The entire dish takes about 20-25 minutes, making it ideal for a quick meal.
Can I make this dish vegetarian?
Yes, it’s already vegetarian. Just ensure you use a vegetarian Parmesan cheese!
What’s the best way to reheat the pasta?
Gently reheat the pasta on the stovetop with a splash of water or olive oil to maintain its texture.

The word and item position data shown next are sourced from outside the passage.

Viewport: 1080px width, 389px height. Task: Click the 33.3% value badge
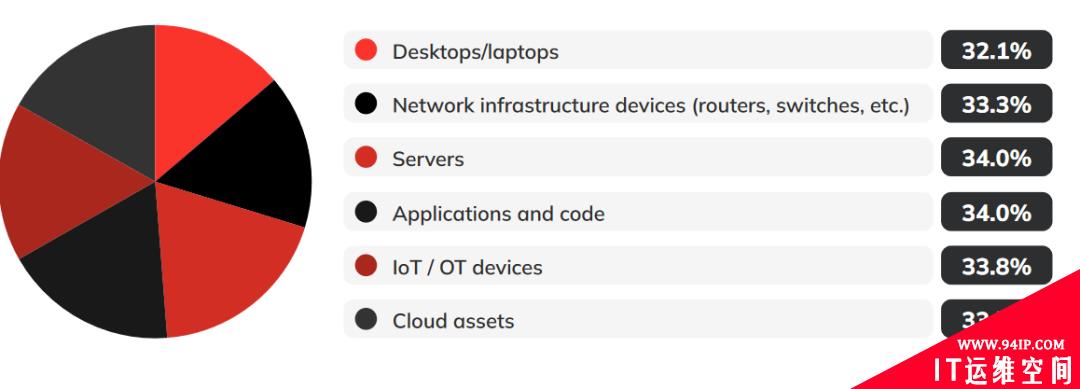tap(997, 103)
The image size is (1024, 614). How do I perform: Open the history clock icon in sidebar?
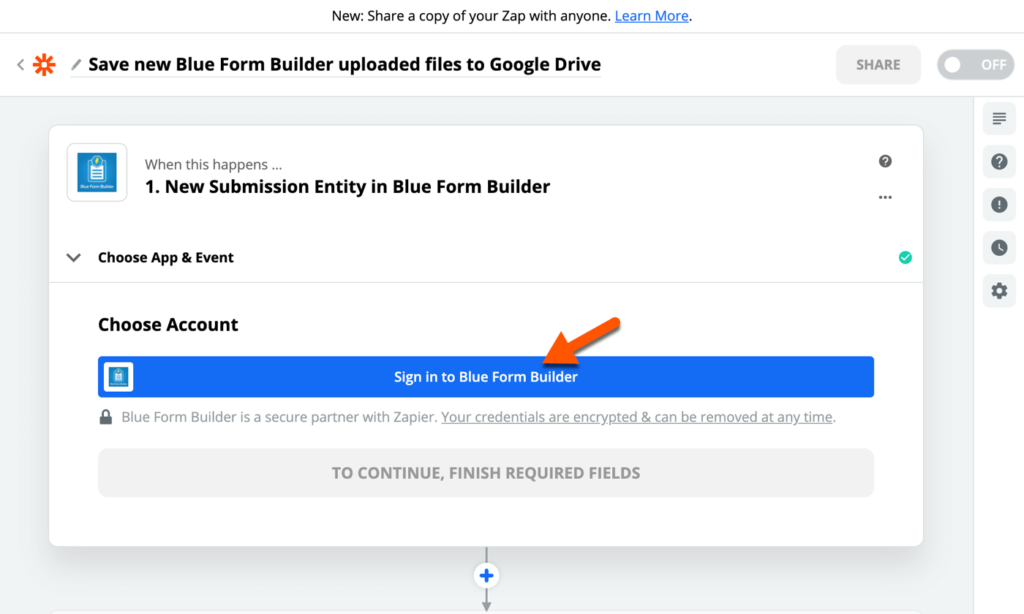[x=999, y=248]
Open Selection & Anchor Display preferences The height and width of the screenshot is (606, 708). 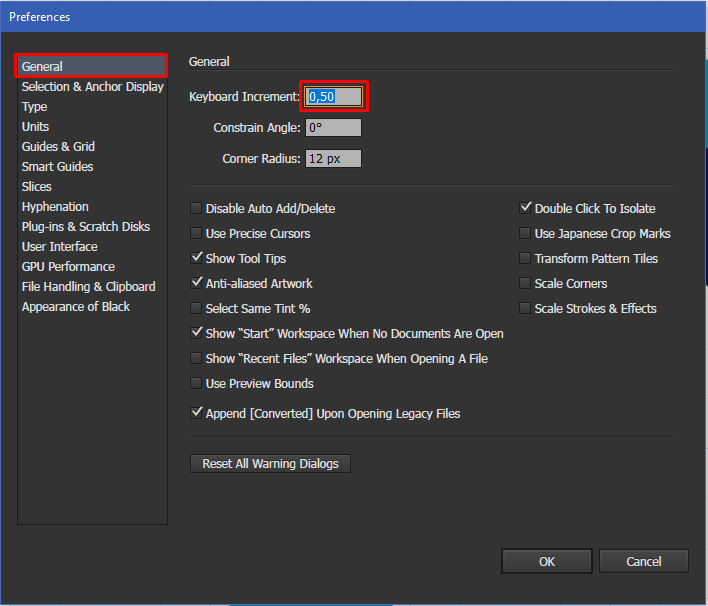coord(92,87)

With its simplicity and rich flavors, Ina Garten’s Midnight Pasta recipe is sure to become a beloved staple in your home. Happy cooking!
Print
Ina Garten’s Midnight Pasta
- Total Time: 20 minutes
- Yield: 4 servings 1x
- Diet: Vegetarian
Description
A quick yet flavorful pasta dish made with pantry staples that evokes warmth and satisfaction.
Ingredients
- 12 oz spaghetti or linguine
- 1/4 cup olive oil
- 4 garlic cloves, thinly sliced
- 1/2 tsp red pepper flakes
- 1/4 cup fresh parsley, chopped
- 1 tsp lemon zest
- 1/2 cup Parmesan cheese, grated
- Salt and black pepper to taste
Instructions
- Boil water in a large pot, then add the pasta and cook until al dente, about 8-10 minutes. Reserve 1 cup of pasta water, then drain and set aside.
- In a large skillet, heat the olive oil over medium heat. Add the sliced garlic and sauté for 1–2 minutes until fragrant but not browned.
- Stir in the red pepper flakes and cook for another 30 seconds.
- Add the drained pasta to the skillet, tossing to coat well in the garlic oil. Use the reserved pasta water a little at a time to achieve your desired sauce consistency.
- Remove from heat, then stir in chopped parsley, lemon zest, and grated Parmesan cheese. Season to taste with salt and black pepper.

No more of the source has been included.